Quintic potential models fit ACT data well.

Higher-order potentials can produce primordial black holes.

Inflection points in quintic models generate gravitational waves.

Abstract

The recent measurements from the Atacama Cosmology Telescope (ACT) favor a higher value of the scalar spectral index $n_s$ compared to the Planck data, challenging many well-established inflationary models. In this work, we investigate the viability of polynomial potential inflation in light of the latest ACT data, systematically analyzing cases from $n=2$ to $n=5$. By exploring the parameter space and deriving constraints on the model coefficients, we find that the cubic to quintic models can provide a good fit to the data, while the quadratic model struggles to simultaneously accommodate the ACT data and the requirement of sufficient inflation.

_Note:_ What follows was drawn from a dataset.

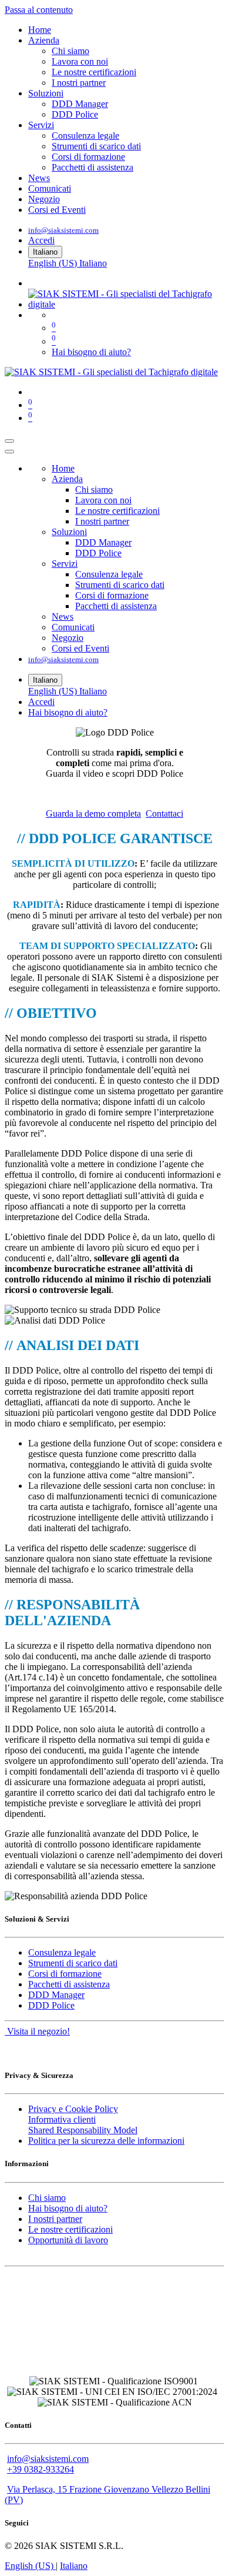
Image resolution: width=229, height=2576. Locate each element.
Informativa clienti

Notably, the quintic case ($n=5$) not only matches cosmic microwave background (CMB) observations but also produces an inflection point that simultaneously triggers primordial black hole formation and generates a scalar-induced gravitational wave. These findings establish higher-order polynomial potentials as compelling frameworks and reconcile precision CMB measurements with multi-messenger probes of early-universe physics.